Remember that joy we woke up with the day after Obama was elected president four years ago? We had spent the previous weeks and months knocking on doors in Nevada and Florida and Ohio, imploring strangers to vote for change. More than enough of them did. We were thrilled and elated -- because of all our hard work, the good guys won.

For a lot of us, we thought electing Obama was the work. Change would simply come, and things would be different. That is why I appreciated the president's somber speech from Charlotte. I know a lot of people were disappointed by the lack of soaring rhetoric, but I was grateful for the reminder of how much more hard work is required of us. When Obama said, "It will take more than a few years for us to solve challenges that have built up over decades," he was acknowledging the bitter truth few of us like to face. We only need look back at our past victories to see how sustained our effort must be this time around.

Take the Civil Rights Movement. The Montgomery Bus Boycott began in 1955, yet it took another nine years -- years of bombings and blocked bridges and Bull Connor -- for President Johnson to sign the Civil Rights Act in 1964 and then another year for the Voting Rights Act. And still the job wasn't -- and isn't -- finished.

Take the Depression. When FDR was first elected in 1932, the country had already been pounded by three years of horrific economic news. And you know what? The bad news didn't fully abate in FDR's first term. Nor did it fully abate in his second. Some of his policies helped, others didn't, but he and the Democrats kept working in the face of a hostile Supreme Court and right-wing demagogues (sound familiar?).

In our hurry-up, fix-it-NOW society, we expect problems to be solved and solved quickly. We forget the crucial lessons of past battles: Change takes time, and changes takes persistent work. And then more time and more work. Because there will be missteps and bumps in the road and days when it just doesn't seem like there's anything left to give.

This is not to say we haven't tasted our fair share of victories these past four years. I've written for this publication about how much Obama and the Democrats have already accomplished (and this was before the president came out in favor of gay marriage and before he stopped the deportation of Dream Act-eligible students).

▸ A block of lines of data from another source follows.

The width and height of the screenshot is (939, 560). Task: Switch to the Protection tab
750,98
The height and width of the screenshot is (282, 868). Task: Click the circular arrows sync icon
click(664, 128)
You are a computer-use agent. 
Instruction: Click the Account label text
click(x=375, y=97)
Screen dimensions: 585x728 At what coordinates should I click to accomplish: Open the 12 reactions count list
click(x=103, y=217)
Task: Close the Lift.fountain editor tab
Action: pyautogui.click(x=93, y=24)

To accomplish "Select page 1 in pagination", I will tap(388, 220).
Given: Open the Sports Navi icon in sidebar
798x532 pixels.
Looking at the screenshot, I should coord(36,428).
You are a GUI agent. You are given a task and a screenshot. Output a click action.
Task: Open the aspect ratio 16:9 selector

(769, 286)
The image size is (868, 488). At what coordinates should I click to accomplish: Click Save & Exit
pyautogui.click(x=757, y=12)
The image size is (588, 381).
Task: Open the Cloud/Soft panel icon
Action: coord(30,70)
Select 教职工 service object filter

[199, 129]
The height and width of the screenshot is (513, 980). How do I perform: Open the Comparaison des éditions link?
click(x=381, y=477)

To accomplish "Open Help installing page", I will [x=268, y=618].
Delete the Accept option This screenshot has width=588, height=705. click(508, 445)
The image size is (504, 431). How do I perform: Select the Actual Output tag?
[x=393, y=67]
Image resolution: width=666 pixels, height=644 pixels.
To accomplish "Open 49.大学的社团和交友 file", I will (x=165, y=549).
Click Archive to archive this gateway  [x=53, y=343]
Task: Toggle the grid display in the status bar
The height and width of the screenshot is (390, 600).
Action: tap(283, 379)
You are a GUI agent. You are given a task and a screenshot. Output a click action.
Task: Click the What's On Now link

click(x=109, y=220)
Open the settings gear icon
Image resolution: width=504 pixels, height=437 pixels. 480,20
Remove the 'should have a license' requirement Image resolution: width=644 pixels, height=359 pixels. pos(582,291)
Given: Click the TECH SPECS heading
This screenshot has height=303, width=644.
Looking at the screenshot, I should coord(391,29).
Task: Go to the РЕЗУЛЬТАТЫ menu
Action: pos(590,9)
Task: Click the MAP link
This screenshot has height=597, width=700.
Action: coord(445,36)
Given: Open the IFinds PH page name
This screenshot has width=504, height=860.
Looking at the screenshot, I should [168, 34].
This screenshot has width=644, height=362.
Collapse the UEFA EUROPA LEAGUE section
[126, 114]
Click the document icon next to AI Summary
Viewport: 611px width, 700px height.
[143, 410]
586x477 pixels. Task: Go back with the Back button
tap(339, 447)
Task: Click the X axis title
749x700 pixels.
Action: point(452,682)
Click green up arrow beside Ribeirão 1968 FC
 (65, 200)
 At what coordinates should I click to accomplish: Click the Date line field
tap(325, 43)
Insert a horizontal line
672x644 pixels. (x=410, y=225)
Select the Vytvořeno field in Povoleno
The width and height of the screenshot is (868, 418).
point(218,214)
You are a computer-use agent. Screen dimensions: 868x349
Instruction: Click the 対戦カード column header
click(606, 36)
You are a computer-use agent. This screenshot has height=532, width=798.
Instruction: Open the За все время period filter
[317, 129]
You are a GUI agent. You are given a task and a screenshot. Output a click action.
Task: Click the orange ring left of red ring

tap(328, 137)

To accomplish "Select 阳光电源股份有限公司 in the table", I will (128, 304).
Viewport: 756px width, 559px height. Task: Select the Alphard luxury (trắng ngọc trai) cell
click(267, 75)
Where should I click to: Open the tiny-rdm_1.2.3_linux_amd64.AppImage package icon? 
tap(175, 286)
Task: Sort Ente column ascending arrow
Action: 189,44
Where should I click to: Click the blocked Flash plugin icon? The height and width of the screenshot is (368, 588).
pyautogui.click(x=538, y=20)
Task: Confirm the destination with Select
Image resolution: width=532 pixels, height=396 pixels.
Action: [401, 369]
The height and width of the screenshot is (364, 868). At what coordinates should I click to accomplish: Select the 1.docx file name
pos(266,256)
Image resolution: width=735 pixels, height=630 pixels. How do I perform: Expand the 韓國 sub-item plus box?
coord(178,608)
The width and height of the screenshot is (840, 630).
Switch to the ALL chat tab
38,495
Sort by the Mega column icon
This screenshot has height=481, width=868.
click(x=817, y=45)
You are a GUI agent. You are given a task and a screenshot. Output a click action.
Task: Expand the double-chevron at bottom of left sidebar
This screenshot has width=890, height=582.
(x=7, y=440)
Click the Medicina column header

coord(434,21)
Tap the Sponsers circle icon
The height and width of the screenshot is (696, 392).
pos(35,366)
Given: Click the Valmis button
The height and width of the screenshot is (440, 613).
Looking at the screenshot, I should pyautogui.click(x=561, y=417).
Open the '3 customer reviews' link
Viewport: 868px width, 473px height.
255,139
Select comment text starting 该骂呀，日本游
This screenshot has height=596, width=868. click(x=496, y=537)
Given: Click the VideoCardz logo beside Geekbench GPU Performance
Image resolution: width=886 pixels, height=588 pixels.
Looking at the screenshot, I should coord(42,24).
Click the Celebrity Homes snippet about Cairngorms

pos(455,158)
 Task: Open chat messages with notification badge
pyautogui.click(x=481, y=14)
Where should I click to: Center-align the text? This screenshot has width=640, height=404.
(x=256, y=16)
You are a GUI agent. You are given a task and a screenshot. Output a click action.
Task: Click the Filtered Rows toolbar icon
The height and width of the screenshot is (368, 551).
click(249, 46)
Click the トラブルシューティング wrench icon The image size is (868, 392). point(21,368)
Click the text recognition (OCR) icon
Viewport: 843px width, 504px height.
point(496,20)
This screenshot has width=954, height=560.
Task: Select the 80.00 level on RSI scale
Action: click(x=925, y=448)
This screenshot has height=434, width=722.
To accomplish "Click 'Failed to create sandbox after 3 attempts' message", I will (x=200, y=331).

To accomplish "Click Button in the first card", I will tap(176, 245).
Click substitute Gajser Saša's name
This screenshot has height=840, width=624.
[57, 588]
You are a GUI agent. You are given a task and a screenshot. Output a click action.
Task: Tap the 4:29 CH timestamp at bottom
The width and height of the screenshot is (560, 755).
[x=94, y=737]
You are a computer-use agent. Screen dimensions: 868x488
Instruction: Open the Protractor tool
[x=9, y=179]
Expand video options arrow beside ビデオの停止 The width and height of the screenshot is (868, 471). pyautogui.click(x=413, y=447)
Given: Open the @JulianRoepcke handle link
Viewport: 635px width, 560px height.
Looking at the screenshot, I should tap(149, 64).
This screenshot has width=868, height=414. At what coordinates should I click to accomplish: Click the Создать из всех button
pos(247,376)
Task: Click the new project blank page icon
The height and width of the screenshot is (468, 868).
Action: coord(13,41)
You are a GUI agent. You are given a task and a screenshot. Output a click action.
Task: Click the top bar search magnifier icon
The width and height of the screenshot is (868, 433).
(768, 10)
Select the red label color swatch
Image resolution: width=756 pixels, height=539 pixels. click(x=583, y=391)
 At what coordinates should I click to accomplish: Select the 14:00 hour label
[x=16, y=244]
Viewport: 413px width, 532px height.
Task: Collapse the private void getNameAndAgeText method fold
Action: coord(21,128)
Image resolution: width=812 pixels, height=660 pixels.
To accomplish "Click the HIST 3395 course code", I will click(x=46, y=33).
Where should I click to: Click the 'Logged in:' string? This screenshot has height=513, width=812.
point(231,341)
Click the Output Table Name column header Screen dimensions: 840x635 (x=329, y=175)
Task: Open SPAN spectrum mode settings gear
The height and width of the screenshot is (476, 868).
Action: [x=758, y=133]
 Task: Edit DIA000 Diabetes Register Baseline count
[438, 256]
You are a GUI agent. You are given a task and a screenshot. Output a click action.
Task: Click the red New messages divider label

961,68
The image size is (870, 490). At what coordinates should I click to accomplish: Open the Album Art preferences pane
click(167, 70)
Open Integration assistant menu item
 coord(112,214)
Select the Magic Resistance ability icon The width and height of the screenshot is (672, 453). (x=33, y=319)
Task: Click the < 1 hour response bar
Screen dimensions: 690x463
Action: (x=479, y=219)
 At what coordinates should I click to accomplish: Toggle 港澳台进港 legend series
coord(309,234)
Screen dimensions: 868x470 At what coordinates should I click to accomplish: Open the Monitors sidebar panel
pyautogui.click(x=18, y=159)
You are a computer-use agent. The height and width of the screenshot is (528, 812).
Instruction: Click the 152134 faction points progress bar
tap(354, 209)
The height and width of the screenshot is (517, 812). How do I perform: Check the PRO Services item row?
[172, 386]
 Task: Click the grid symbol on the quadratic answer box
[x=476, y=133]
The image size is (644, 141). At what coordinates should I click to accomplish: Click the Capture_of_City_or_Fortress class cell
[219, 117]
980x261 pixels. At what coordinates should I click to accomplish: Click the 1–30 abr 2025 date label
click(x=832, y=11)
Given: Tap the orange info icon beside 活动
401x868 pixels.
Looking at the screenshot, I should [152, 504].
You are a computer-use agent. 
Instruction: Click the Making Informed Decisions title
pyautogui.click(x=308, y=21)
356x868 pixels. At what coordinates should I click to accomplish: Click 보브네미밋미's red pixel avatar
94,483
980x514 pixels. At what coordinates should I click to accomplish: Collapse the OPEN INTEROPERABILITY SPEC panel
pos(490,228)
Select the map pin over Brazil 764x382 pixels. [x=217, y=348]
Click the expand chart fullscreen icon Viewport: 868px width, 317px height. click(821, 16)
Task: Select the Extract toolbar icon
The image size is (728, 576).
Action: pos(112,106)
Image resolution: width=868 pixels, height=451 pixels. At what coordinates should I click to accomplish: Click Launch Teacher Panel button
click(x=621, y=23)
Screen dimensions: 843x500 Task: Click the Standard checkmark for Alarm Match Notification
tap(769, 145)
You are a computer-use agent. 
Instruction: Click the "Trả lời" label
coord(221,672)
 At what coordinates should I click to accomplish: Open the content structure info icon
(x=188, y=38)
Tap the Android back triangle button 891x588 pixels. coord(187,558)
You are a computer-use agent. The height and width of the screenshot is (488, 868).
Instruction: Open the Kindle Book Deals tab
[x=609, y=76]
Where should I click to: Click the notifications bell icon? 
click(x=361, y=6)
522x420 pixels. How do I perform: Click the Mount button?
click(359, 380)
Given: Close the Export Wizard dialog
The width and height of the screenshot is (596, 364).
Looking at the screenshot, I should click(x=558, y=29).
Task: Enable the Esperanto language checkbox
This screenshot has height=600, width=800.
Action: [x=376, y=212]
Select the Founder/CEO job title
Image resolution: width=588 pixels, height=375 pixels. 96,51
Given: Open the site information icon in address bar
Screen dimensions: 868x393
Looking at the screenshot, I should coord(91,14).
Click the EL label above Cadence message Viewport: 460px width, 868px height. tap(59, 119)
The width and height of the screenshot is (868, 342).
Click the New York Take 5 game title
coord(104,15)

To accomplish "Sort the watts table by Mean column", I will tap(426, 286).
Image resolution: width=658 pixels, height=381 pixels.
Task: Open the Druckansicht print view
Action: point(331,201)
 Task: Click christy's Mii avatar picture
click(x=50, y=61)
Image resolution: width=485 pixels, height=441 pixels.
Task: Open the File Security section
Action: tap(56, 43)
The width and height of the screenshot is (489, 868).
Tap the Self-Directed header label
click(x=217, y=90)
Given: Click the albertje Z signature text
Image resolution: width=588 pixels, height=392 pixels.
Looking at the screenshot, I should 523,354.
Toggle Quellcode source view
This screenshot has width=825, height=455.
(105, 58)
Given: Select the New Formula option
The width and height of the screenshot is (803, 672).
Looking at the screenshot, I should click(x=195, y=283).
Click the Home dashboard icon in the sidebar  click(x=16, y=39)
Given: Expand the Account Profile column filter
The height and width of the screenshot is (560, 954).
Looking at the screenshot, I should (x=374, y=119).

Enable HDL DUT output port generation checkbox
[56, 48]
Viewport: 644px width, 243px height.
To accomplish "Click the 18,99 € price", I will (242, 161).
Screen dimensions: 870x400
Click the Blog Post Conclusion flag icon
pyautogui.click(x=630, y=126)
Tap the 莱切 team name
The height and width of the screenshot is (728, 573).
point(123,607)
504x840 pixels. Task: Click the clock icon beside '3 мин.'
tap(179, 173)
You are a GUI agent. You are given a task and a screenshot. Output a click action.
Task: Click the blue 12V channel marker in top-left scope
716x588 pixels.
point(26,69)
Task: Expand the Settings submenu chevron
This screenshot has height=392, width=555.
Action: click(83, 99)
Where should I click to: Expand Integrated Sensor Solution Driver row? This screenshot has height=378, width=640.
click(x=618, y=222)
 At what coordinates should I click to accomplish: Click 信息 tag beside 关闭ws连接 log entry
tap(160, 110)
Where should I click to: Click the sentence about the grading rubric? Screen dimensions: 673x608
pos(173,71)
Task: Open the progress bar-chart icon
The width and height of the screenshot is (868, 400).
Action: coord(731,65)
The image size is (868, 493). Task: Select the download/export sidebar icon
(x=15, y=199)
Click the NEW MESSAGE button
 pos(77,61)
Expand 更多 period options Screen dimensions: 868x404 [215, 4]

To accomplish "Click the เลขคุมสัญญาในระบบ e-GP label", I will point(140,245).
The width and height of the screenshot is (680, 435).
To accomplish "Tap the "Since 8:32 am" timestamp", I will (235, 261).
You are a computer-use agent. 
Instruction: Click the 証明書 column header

This is only to remind ourselves that despite the fact that, as the president said, our "hope has been tested," we must not let "other voices fill the void."

Because our opponents are trying to do just that this election. They are better funded -- much -- and they are trying to rig the game by rolling back voting rights. They are also trying to break our spirit. With cruel taunts, they have resorted to malicious mockery to make us feel foolish and naive for ever having hung a 'Hope' sign. They want us to believe that 'change' was an empty idea and give up. Fighting back against this cynicism will require engaged effort on our parts. More than we gave four years ago, more than we gave in 2004.

And if we do enough? If we make enough calls and knock on enough doors and register enough voters? If indeed we wake up on Nov. 7 joyous once again because President Obama has been re-elected? Well, then it will be time to get back to work.